### [EXERCISE DETAILS]
Once the line with "2016年3月 (15, 2134)" is found in the entries below, repeat it and each following line exactly, up to and including the line with "ログイン (14, 2514)". Add no other lines.

──────── EXCERPTED DATA ────────

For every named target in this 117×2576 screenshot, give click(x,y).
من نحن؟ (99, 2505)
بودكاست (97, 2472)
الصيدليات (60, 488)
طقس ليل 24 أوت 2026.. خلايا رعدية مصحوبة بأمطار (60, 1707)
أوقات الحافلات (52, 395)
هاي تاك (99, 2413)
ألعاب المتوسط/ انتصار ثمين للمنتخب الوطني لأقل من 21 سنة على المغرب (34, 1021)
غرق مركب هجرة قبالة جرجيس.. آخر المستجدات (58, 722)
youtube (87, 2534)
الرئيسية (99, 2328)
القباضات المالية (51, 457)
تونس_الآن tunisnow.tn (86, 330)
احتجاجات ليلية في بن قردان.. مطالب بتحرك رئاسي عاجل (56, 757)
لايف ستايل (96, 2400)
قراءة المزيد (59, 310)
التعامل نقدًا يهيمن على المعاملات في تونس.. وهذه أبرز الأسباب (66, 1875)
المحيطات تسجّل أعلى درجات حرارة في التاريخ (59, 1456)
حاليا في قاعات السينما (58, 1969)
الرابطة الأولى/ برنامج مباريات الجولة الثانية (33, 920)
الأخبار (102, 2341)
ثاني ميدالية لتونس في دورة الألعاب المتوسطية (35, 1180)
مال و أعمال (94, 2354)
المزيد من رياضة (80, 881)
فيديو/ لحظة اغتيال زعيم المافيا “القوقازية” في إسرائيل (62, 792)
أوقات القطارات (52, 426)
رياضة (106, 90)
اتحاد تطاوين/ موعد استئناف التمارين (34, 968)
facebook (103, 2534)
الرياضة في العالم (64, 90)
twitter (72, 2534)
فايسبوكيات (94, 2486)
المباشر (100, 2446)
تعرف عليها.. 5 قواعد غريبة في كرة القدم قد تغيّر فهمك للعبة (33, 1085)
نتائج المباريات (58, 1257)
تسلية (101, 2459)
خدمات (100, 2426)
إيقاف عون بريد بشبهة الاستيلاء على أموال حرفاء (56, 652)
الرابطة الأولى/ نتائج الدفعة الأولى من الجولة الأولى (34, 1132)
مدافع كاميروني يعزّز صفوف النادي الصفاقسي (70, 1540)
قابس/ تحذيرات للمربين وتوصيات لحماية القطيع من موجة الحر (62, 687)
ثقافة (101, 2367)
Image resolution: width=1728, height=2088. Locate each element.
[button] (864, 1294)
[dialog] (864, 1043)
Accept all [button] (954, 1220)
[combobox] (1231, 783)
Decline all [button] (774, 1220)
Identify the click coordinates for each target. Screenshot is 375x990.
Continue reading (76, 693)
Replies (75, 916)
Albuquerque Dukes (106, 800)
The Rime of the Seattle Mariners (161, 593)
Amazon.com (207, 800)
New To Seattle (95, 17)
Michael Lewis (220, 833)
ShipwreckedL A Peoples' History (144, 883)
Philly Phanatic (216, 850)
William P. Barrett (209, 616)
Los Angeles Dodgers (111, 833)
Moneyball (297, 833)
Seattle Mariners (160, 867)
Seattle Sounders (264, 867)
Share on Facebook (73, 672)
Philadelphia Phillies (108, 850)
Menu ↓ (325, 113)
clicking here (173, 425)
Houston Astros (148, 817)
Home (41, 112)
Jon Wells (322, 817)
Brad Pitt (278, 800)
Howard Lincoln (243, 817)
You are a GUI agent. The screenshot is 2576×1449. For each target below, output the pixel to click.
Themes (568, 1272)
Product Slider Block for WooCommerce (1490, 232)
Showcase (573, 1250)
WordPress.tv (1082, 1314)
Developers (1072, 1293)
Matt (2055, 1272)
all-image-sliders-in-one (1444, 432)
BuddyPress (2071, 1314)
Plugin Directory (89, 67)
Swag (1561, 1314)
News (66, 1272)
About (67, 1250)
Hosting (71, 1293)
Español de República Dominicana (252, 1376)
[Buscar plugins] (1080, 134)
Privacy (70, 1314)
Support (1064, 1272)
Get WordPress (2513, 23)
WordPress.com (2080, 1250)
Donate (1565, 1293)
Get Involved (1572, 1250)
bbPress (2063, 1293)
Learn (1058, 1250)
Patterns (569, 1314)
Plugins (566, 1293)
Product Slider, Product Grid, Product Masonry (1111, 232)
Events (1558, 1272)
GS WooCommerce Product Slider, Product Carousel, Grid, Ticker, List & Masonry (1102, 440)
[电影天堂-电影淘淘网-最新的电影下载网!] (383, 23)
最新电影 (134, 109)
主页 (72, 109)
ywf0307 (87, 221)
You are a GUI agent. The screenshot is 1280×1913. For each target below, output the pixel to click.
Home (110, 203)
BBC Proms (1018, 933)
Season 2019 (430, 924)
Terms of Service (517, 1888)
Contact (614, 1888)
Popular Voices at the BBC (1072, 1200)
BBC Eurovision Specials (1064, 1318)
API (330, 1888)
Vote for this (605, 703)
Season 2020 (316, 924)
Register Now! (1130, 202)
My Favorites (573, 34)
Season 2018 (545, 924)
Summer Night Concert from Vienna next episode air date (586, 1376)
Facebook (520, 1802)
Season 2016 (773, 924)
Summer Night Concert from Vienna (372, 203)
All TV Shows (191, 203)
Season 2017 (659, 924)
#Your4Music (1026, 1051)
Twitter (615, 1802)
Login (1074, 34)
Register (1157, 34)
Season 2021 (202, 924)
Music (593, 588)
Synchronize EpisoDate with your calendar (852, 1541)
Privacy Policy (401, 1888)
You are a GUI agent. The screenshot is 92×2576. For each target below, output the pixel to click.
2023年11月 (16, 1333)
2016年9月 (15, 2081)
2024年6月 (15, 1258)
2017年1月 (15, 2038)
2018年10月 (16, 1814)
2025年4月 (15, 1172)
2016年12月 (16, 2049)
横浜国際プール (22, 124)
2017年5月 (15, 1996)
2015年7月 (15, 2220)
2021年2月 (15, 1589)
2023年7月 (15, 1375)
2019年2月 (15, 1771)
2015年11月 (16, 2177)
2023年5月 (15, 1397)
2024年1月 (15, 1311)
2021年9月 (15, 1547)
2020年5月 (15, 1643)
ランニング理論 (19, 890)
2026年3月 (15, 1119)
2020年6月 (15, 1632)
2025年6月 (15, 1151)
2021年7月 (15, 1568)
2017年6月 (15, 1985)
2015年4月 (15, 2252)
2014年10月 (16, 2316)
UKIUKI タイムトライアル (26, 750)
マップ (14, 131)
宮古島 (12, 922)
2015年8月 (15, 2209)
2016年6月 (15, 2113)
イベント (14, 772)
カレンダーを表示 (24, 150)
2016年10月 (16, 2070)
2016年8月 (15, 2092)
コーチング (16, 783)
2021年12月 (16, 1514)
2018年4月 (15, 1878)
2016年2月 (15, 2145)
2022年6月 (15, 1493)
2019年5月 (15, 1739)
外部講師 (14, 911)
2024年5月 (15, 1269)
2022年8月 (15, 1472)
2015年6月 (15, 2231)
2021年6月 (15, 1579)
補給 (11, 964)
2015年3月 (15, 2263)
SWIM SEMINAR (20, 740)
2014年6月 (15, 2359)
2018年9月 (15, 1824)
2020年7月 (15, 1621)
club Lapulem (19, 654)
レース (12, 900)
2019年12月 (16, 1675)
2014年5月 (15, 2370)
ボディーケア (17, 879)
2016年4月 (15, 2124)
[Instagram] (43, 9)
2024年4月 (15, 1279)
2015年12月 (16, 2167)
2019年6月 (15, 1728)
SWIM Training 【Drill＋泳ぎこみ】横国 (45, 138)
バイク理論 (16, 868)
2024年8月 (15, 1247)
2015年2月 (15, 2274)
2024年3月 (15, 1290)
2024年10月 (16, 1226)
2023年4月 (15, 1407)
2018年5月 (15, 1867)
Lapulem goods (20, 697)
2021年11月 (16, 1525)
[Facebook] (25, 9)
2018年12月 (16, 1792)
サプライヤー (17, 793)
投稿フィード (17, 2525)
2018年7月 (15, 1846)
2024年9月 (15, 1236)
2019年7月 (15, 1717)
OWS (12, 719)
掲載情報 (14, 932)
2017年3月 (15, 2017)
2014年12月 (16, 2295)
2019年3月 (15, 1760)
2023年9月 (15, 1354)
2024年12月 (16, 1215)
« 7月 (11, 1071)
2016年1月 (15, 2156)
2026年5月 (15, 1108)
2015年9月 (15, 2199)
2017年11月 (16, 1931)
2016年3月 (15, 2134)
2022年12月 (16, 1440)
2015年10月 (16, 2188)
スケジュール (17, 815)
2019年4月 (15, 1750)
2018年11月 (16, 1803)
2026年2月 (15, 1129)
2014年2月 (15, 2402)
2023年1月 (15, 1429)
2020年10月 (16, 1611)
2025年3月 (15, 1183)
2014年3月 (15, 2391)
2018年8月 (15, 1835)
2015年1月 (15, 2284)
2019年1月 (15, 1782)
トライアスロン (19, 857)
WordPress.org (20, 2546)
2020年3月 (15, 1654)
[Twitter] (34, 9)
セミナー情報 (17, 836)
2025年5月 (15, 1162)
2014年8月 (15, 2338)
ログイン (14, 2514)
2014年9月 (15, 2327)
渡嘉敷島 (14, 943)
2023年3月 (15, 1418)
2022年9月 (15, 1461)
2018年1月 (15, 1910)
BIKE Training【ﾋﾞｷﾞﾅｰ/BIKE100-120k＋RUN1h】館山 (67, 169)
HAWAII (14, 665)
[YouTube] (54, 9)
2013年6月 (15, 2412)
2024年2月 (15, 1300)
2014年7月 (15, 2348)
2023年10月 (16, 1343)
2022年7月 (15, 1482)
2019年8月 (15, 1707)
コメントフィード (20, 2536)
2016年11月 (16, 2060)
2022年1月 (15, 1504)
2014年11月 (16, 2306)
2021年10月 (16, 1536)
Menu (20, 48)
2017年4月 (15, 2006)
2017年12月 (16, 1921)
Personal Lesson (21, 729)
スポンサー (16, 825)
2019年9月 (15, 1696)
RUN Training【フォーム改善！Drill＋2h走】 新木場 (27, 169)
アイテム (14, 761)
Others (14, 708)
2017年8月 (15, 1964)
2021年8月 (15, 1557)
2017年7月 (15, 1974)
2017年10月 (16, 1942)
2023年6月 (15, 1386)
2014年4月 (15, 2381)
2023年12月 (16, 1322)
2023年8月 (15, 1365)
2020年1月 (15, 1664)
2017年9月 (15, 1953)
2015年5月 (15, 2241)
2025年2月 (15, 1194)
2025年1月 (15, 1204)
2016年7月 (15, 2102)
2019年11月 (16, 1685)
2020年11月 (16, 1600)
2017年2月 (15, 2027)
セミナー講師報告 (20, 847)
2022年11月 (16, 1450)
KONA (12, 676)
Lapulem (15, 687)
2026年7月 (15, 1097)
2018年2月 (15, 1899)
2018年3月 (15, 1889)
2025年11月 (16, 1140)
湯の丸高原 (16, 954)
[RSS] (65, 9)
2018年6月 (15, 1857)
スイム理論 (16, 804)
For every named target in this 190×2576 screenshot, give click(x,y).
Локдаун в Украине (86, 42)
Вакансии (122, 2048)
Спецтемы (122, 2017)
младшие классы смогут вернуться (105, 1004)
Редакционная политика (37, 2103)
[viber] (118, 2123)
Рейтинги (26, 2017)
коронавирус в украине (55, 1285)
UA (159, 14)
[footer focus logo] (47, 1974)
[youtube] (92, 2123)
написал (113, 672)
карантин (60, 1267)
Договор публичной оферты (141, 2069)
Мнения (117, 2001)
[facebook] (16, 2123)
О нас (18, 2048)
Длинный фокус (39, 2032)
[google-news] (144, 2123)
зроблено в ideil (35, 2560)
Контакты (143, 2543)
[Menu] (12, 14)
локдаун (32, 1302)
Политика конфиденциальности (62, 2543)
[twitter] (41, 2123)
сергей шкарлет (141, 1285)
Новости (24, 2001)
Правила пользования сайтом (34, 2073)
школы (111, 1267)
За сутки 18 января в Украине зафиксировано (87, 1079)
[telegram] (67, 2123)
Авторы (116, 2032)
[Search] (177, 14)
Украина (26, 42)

────────

### [WRITTEN ANSWER]
2016年3月 (15, 2134)
2022年12月 (16, 1440)
2015年10月 (16, 2188)
スケジュール (17, 815)
2019年4月 (15, 1750)
2018年11月 (16, 1803)
2026年2月 (15, 1129)
2014年2月 (15, 2402)
2023年1月 (15, 1429)
2020年10月 (16, 1611)
2025年3月 (15, 1183)
2014年3月 (15, 2391)
2018年8月 (15, 1835)
2015年1月 (15, 2284)
2019年1月 (15, 1782)
トライアスロン (19, 857)
WordPress.org (20, 2546)
2020年3月 (15, 1654)
[Twitter] (34, 9)
セミナー情報 (17, 836)
2025年5月 (15, 1162)
2014年8月 (15, 2338)
ログイン (14, 2514)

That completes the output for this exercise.